Continue to make every effort both by word and deed until your gentleness has overcome his aggressiveness. Nothing has more power than gentleness. As someone has said: A soft word will break bones. And what is harder than bone? Well then, even if someone is as hard and inflexible as that, he will be conquered if you treat him gently. There is another saying: A soft answer turns away wrath.

It is obvious, therefore, that whether your enemy continues to rage or whether he is reconciled depends much more on you than on him. For it rests with us, not with those who are angry, either to destroy their anger or enflame it.

Thanks to Magnificat (as is so often the case) for the excerpt.

That’s why I love the Catholic Voices project I’ve been working on with an ever-expanding group of friends. Treat people with love and mercy. Justice and truth. And don’t raise your voice, as Austen Ivereigh puts it in his book title How to Defend the Faith without Raising Your Voice. It can be done. And it can be quite powerful.

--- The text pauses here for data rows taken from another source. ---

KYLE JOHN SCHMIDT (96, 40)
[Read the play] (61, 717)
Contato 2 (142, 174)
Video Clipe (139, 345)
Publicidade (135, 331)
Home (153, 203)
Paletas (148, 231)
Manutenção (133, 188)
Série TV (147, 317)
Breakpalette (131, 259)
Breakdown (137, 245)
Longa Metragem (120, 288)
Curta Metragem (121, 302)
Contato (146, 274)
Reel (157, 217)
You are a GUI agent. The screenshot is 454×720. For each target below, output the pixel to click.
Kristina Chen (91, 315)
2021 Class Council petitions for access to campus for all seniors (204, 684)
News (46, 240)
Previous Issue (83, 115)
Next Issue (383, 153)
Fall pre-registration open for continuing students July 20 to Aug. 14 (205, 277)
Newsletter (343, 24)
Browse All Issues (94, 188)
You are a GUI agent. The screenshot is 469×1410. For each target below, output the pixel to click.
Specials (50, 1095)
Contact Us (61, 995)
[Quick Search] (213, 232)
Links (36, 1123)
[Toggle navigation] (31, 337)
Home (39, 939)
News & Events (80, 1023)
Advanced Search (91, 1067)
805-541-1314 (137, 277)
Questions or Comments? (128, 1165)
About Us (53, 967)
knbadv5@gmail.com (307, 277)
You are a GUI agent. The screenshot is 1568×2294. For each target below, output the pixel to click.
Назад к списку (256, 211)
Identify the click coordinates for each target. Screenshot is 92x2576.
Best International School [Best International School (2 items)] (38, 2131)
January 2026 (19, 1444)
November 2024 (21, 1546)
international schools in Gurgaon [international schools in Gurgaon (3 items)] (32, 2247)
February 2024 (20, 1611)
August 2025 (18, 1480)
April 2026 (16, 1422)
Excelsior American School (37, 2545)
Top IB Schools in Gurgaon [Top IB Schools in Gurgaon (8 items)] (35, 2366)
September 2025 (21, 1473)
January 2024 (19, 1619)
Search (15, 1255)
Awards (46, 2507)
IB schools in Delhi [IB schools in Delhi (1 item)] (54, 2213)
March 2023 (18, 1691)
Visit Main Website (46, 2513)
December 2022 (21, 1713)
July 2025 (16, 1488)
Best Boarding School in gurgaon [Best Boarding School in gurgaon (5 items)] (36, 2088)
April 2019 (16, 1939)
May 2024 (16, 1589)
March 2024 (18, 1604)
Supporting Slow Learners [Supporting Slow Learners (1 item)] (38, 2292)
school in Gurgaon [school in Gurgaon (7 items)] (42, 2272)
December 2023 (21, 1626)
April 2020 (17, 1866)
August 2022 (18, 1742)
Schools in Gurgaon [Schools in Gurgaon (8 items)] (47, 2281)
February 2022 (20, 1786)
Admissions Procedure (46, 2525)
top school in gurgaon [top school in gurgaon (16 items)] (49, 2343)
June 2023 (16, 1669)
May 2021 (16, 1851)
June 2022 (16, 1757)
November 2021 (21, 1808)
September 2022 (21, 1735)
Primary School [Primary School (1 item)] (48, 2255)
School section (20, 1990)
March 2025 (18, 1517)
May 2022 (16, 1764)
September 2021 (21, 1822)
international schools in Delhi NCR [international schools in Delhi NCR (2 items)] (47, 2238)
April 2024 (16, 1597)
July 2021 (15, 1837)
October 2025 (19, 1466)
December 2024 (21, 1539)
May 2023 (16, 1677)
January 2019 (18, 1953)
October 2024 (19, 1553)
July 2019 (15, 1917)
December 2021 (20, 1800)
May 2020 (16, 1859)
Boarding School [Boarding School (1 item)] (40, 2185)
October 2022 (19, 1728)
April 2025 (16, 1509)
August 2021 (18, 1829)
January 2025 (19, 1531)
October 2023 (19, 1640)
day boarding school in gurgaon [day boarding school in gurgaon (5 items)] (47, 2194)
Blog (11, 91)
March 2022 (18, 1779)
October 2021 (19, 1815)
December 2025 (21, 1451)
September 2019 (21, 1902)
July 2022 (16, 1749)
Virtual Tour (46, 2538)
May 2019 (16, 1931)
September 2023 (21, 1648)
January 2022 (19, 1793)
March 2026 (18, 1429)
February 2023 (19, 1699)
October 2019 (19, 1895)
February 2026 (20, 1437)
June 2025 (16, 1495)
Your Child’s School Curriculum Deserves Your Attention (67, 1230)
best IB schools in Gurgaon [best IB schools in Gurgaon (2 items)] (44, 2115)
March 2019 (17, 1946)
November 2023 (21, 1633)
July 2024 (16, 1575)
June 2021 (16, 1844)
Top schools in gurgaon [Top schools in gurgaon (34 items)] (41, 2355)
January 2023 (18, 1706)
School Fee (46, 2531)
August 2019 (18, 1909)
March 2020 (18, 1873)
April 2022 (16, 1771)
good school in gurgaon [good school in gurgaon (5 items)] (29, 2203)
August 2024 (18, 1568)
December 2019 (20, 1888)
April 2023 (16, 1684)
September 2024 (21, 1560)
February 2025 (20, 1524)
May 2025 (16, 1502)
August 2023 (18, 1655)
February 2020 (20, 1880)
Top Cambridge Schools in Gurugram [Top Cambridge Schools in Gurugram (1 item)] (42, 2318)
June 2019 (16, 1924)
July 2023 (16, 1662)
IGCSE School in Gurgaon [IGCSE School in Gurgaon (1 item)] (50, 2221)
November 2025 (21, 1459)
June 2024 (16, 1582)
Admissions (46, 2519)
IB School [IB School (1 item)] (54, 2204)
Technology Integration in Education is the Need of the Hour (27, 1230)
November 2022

Just a little more on St. John, from a homily from Fr. Steve Grunow from Word on Fire, important as we are so often distracted by status and celebrity:

Yet St. John was not flattered by the presence of celebrity, nor was he impressed by wealth. He saw himself as a servant of God’s truth in Christ and therefore repeatedly called for the transformation of the society of his day, reminding the wealthy of their responsibility to aid the poor, and all Christians to remain faithful to the Lord in whom they had been saved.

His preaching enthralled, captivated, puzzled and offended the Church of Constantinople.

For his tenacity in truth-telling, he received a prophet’s reward — he was deposed from his office and sent into a punishing exile.

We learn from St. John Chrysostom the importance of authentic and bold witness to Jesus Christ, but we also learn that such witness may cost us dearly.

John Chrysostom, pray for us! That we may destroy anger and help in the healing.